23 February 2023. Montparnasse cemetery, cherry blossoms early in the season. I went there to find the location of Victorine Malenfant Rouchy's infant son's burial but was told a location was unknown and a marker did not exist. I took a photo of early cherry blossoms on the wall surrounding the cemetery. Children were often buried in shallow unrecorded graves if parents could not afford more, including Malenfant Rouchy's first child (1864-68). This, her second and last child, was born 10 January 1870. He died 14 March 1871, due to conditions of the siege of Paris during the 1870-71 Franco-Prussian War, only recently ended--and just days before the start of the Commune.

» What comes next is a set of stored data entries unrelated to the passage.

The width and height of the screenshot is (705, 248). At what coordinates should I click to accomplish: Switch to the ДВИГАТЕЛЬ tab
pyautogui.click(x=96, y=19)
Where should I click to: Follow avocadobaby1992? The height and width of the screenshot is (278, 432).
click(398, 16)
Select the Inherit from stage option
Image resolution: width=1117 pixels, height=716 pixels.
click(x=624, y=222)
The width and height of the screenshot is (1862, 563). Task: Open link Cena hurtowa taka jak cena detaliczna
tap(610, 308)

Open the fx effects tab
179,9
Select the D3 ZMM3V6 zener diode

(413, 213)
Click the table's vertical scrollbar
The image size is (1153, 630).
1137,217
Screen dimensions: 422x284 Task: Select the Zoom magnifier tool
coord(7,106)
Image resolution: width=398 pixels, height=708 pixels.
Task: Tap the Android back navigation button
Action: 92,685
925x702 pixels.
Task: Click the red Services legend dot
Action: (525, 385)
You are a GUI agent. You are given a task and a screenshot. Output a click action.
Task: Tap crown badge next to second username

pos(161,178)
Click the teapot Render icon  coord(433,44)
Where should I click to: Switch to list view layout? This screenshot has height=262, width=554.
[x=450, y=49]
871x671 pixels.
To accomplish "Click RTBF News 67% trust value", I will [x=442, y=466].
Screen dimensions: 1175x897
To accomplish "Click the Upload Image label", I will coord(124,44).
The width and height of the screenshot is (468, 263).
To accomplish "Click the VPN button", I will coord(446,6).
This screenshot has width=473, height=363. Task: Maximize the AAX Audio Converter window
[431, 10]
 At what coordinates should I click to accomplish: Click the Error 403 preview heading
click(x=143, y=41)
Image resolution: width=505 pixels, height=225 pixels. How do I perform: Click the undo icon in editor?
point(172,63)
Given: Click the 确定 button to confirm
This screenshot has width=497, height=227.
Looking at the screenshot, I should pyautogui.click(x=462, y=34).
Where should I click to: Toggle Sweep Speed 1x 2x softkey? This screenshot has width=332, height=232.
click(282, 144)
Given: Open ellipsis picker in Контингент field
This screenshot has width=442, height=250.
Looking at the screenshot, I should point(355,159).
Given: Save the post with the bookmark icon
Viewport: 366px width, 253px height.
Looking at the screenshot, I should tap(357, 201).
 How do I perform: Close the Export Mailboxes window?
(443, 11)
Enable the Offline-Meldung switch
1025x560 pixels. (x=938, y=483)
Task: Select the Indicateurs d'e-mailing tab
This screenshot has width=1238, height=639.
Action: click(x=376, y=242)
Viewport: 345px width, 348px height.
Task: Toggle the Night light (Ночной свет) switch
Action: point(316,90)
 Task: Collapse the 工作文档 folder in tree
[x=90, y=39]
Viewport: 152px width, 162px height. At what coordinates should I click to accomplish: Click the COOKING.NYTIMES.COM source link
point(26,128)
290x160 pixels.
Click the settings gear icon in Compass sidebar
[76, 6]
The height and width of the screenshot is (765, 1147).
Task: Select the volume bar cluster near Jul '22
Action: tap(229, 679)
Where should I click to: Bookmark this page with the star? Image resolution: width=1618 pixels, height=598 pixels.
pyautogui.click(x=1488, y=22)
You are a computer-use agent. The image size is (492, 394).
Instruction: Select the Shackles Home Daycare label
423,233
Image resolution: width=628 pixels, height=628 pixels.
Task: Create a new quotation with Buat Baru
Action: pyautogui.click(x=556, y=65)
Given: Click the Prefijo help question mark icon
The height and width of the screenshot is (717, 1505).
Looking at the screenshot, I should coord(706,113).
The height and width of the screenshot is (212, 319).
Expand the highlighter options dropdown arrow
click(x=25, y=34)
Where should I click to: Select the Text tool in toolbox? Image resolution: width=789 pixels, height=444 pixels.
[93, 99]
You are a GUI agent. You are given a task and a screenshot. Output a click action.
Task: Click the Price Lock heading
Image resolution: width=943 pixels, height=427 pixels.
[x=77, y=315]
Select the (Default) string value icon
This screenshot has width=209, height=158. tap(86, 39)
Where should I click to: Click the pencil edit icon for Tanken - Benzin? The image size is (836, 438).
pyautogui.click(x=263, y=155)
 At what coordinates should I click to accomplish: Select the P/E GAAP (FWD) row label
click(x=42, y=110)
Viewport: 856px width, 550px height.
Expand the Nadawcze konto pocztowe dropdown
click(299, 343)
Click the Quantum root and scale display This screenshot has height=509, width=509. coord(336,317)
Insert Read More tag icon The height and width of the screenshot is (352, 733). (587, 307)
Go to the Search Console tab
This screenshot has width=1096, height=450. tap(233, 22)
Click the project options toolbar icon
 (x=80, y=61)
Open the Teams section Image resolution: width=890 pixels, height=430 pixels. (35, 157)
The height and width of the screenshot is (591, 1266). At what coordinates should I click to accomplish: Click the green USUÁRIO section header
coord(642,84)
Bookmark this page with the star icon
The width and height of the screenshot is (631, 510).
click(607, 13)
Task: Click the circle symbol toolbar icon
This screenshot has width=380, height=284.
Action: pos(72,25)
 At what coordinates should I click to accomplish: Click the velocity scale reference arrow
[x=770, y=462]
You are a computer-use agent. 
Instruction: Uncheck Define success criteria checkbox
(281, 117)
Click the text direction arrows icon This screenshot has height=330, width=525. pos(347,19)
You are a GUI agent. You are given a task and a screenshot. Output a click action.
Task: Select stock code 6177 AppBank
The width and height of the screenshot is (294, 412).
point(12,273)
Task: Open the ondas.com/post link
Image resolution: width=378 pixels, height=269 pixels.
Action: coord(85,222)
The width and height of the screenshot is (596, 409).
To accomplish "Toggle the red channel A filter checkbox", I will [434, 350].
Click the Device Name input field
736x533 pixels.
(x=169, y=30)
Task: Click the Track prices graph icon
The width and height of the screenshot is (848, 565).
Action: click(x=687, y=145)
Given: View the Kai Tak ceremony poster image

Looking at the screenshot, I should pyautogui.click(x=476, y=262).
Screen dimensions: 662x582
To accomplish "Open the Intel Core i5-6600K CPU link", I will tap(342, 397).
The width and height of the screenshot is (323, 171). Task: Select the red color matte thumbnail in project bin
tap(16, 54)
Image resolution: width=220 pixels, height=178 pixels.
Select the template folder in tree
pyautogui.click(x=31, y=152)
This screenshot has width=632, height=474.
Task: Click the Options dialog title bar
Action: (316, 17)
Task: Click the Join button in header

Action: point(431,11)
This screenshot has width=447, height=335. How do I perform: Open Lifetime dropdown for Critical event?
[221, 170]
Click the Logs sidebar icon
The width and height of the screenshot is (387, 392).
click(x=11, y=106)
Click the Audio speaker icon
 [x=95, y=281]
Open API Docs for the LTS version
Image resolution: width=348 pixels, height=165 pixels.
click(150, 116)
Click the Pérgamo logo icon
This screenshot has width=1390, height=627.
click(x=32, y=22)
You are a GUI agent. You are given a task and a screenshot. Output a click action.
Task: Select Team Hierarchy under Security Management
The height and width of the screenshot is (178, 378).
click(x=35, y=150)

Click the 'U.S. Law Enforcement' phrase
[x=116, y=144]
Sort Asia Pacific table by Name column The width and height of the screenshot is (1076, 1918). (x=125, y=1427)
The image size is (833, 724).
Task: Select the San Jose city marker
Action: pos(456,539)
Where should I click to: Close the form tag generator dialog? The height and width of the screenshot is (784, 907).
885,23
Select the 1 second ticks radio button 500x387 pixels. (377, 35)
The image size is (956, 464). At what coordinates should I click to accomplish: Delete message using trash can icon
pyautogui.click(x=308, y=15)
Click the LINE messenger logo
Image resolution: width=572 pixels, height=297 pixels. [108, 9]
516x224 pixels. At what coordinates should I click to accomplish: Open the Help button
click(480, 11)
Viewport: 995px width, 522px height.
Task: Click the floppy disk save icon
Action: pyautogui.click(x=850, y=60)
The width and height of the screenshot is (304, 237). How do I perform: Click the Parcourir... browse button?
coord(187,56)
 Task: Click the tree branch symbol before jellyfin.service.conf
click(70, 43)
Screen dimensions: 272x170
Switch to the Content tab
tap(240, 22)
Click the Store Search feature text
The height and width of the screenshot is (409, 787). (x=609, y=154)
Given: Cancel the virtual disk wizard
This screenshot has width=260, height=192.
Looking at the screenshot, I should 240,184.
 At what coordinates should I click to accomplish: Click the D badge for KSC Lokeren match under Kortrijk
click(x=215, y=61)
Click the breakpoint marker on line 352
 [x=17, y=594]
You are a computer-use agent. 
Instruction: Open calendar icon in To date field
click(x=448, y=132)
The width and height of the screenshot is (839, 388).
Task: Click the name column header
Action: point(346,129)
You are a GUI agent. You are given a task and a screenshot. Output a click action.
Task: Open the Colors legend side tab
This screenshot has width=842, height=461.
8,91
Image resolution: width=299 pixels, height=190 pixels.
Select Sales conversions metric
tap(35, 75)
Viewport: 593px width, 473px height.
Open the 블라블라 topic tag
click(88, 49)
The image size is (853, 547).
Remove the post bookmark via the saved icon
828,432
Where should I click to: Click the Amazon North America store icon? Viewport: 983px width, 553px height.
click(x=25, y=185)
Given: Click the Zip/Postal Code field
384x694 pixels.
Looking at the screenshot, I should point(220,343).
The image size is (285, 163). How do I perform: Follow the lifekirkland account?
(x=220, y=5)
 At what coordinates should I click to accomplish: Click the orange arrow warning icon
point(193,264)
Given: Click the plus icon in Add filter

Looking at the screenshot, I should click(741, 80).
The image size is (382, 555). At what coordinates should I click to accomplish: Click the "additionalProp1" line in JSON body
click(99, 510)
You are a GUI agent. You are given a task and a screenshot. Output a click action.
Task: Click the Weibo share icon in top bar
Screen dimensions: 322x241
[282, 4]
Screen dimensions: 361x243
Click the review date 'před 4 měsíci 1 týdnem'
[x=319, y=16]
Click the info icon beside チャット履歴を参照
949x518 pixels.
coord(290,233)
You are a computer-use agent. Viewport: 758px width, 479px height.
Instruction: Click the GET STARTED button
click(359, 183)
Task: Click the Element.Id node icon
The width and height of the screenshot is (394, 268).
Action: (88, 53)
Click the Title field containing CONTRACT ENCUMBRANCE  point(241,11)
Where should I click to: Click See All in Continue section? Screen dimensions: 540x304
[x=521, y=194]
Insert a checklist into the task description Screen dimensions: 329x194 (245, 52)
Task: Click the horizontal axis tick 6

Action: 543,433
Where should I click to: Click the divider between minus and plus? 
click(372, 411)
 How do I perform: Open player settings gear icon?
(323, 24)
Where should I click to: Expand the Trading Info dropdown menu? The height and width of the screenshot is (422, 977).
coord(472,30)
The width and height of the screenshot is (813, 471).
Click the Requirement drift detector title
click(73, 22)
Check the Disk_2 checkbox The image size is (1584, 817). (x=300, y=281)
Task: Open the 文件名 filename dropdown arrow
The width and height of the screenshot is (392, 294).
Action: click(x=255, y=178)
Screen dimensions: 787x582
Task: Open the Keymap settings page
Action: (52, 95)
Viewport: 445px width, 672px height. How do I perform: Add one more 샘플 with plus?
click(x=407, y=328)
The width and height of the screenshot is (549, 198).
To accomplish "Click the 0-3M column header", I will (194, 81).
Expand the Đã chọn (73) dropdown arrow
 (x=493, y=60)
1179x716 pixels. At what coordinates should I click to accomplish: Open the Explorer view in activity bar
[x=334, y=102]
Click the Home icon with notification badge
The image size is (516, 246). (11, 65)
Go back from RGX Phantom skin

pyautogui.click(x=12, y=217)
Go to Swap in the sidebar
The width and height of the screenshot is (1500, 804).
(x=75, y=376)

18 March 2023. Le mur des fédérés at Père Lachaise cemetery on the anniversary of the start of the Commune, initiated by women as they rallied other women, men, and children when French troops entered the city in darkness hoping to take the cannon used during the defense of Paris. Bad planning and working women's adamancy meant troops didn't get the cannon and left the city. This far corner of the cemetery, where Communard/es made their last stand but were slaughtered by troops, more people than usual were leaving flowers to commemorate the Commune's principles, which were reflected in street protests and people's frustration with top-down decision making. I too left a bouquet, for those reasons and others.
14 March 2023. Resistance to President Macron's plan to raise the retirement age continued to grow during my stay with street demonstrations and trash piling up due to striking sanitation workers being common. 7 March had seen a major work stoppage. Later, things worsened as Macron bypassed a parliamentary vote to push through his wishes.
18 March 2023. Cherry blossoms in Père Lachaise cemetery, the site of the last battle and murderous annihilation of those who fought on the side of revolutionary change.
Pamela Stewart, Orléans, France, 11 March 2023. Train transportation is inconsistent during strikes so I'm waiting on a FlixBus to return to Paris.